Work request - Below are the records. Reproduce exactly the lines from the one containing "The image size is (835, 422)." through the final line, and omit any pictures.

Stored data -
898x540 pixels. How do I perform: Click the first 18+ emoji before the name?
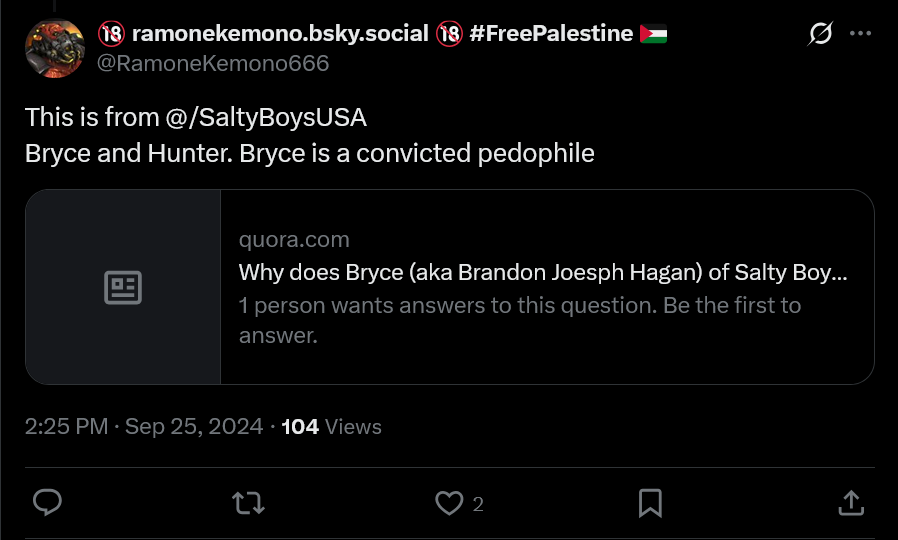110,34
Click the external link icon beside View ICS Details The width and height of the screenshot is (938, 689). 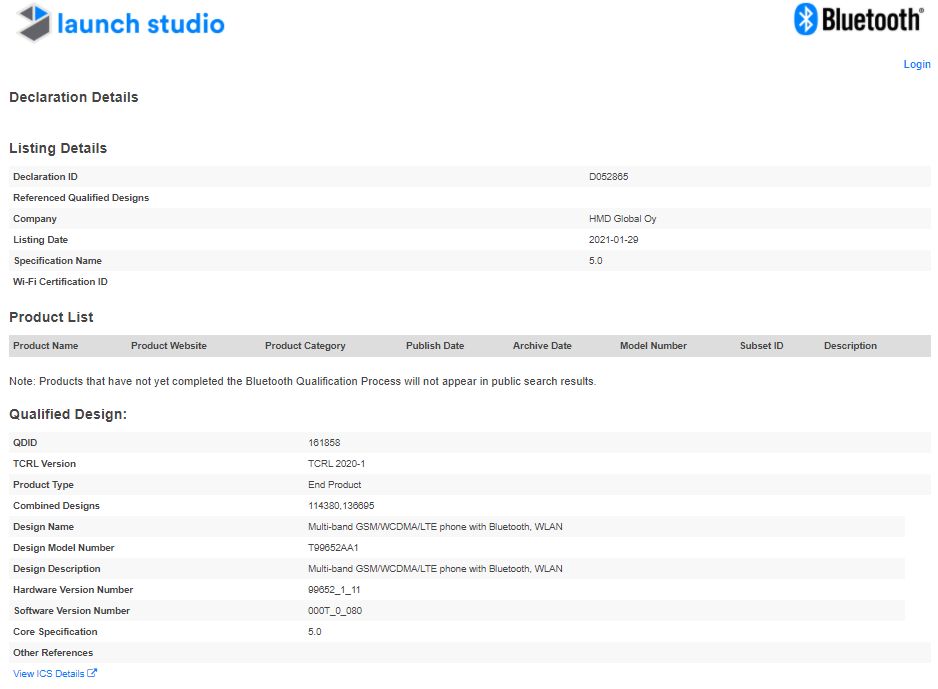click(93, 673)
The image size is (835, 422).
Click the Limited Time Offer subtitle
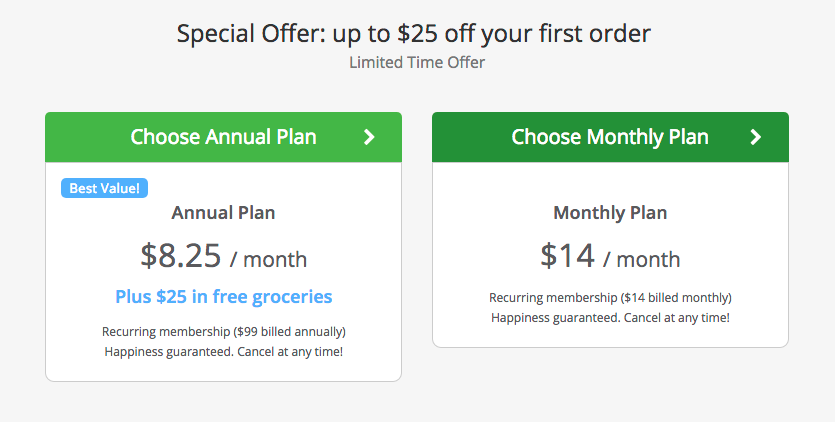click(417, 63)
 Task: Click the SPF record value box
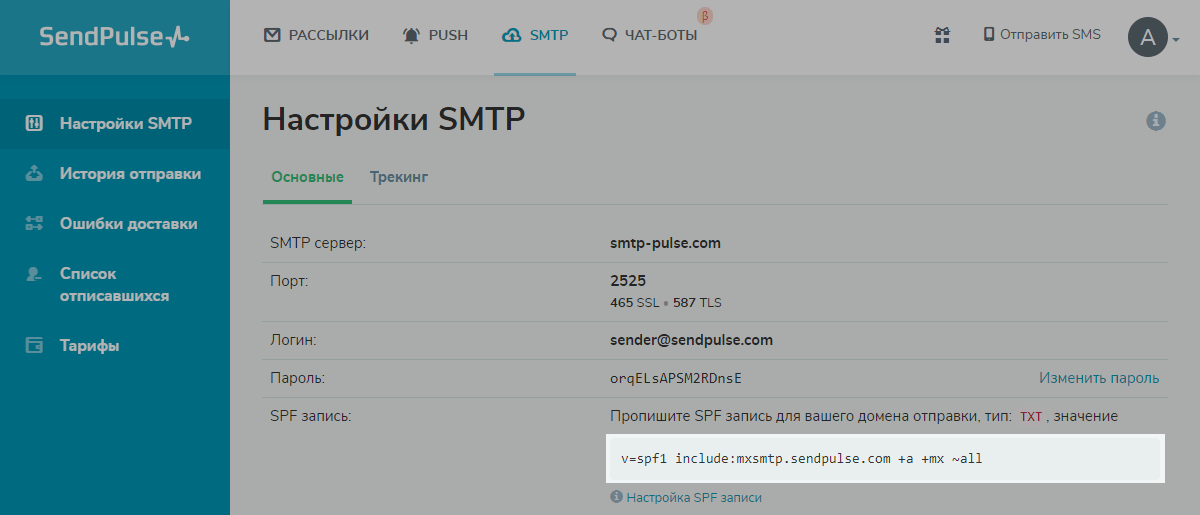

Solution to the problem -
The image size is (835, 422).
Click the Limited Time Offer subtitle
click(417, 63)
 Task: Click the SPF record value box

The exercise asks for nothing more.